To see why this happens, the applet shows the real and imaginary parts of the DTFT spectrum of the cosine(blue, brown) and the sine (yellow green, pink magenta). The lines are made easier to see because the real parts are shifted up and the imaginary parts are shifted down.

eg parameters:-
(3.0, NA, 0.01, 3.78, 10, NA, 20, 375, 15.0, 0.2) here the imaginary parts of the spectrum of the sine and cosine are zero and the real parts cancel at ws - w1. The real part of the real cosine spectrum has even symmetry while that of the imaginary sine has odd symmetry.

eg parameters:-
(3.0, NA, 0.52, 4.29, 10, NA, 20, 375, 15.0, 0.2) here the real parts of the spectrum of the sine and cosine are zero and the imaginary parts cancel at ws - w1. This is because the change in the start of the sampling time exchanges the sine and the cosine.

eg parameters:-
(3.0, NA, 0.29, 4.06, 10, NA, 20, 375, 15.0, 0.2) here both the real and imaginary parts of the spectrum of the sine and cosine cancel at ws - w1. Because of the shifting of the spectra it may not look that way.

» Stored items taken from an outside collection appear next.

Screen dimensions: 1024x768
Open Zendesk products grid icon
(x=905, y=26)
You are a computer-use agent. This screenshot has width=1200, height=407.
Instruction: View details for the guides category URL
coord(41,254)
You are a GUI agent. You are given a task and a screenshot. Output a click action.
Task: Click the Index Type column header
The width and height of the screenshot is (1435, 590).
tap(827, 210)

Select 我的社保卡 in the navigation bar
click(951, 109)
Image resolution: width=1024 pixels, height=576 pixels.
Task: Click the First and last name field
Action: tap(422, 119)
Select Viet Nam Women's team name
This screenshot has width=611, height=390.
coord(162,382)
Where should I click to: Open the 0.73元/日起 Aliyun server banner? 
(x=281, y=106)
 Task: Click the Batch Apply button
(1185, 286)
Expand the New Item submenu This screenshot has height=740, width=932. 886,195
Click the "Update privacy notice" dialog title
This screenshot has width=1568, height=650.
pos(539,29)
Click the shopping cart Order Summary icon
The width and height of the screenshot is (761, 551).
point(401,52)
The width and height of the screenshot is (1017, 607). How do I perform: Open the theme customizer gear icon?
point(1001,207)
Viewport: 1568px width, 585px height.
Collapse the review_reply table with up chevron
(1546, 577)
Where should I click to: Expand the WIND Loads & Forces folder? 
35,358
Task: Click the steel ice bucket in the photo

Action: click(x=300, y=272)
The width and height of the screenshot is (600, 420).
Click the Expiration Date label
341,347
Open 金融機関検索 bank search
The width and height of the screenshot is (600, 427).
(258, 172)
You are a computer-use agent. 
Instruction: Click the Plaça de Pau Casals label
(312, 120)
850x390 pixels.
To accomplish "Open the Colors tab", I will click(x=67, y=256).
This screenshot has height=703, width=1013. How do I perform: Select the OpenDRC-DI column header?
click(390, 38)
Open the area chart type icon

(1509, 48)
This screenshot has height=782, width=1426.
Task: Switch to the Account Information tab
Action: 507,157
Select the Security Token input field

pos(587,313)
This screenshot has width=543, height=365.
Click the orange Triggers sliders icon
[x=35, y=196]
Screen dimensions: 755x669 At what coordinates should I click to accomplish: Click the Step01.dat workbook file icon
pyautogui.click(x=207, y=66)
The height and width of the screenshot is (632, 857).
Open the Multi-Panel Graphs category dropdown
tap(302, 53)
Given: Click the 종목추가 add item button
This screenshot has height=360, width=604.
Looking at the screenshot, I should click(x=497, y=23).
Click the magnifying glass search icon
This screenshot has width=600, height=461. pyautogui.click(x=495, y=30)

The Gabor wavelet is useful for analysis of signals which contain bursts of sinusoidal waveforms. The wavelet is characterised by 3 parameters the width w the frequency u and the scale factor s.
s and w has the same effect. Increasing them widens the wavelet and reduces the frequency of the oscillations in the time domain. In the frequency domain this corresponds to a reduction of the bandwidth and center frequency. u changes the frequency of the oscillations in the wavelet without affecting its width. In the frequency domain this moves the center frequency without affecting the bandwidth.

Since this is a complex wavelet with a cos + j sin function, then the spectrum does not contain any component between ws/2 and ws.

Unlike Fourier Transforms which uses functions that have infinite width in the time domain and zero width in the frequency domain, wavelets have finite width in both the time and frequency domains. They may therefore be suited for representation of signals with finite duration in both domains and which has varying frequency.